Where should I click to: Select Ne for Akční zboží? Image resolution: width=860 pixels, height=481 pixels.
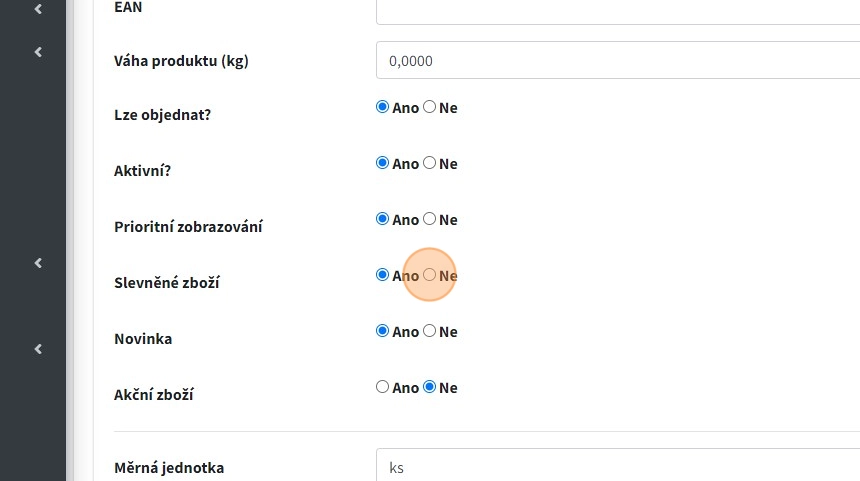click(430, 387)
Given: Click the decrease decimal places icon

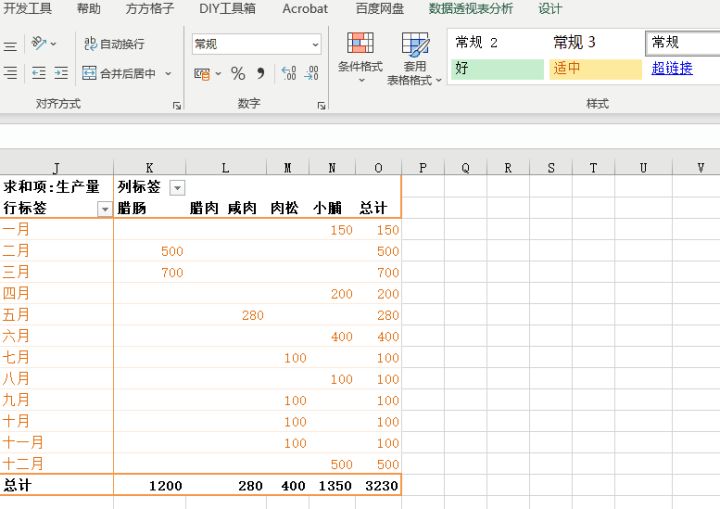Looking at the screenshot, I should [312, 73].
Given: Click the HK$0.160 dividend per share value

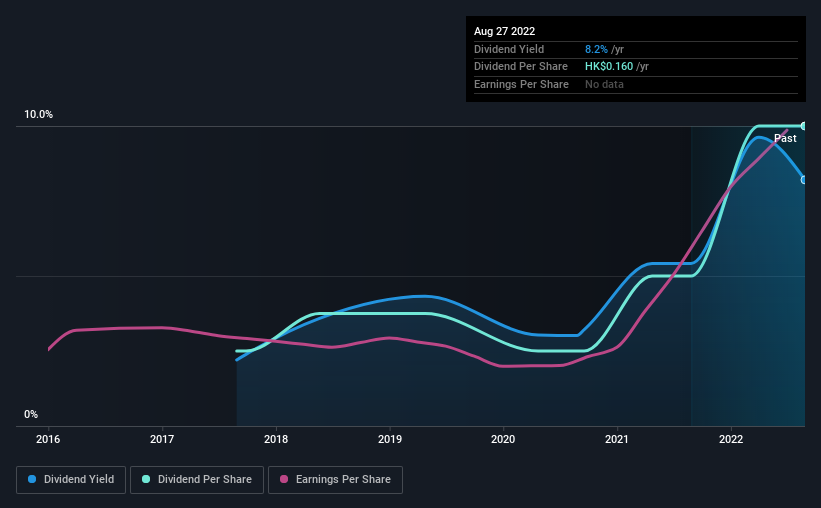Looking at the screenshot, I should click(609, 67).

• GIVEN REQUEST:
In the listing from its start through the line containing "Looking at the screenshot, I should [312, 73].", inclusive, switch "decrease" to "increase" and write those lines out again with everything else unchanged. Leave the pictures out.

• SOLUTION TO THE EXERCISE:
Where should I click to: Select Ne for Akční zboží? Image resolution: width=860 pixels, height=481 pixels.
click(430, 387)
Given: Click the increase decimal places icon

Looking at the screenshot, I should [312, 73].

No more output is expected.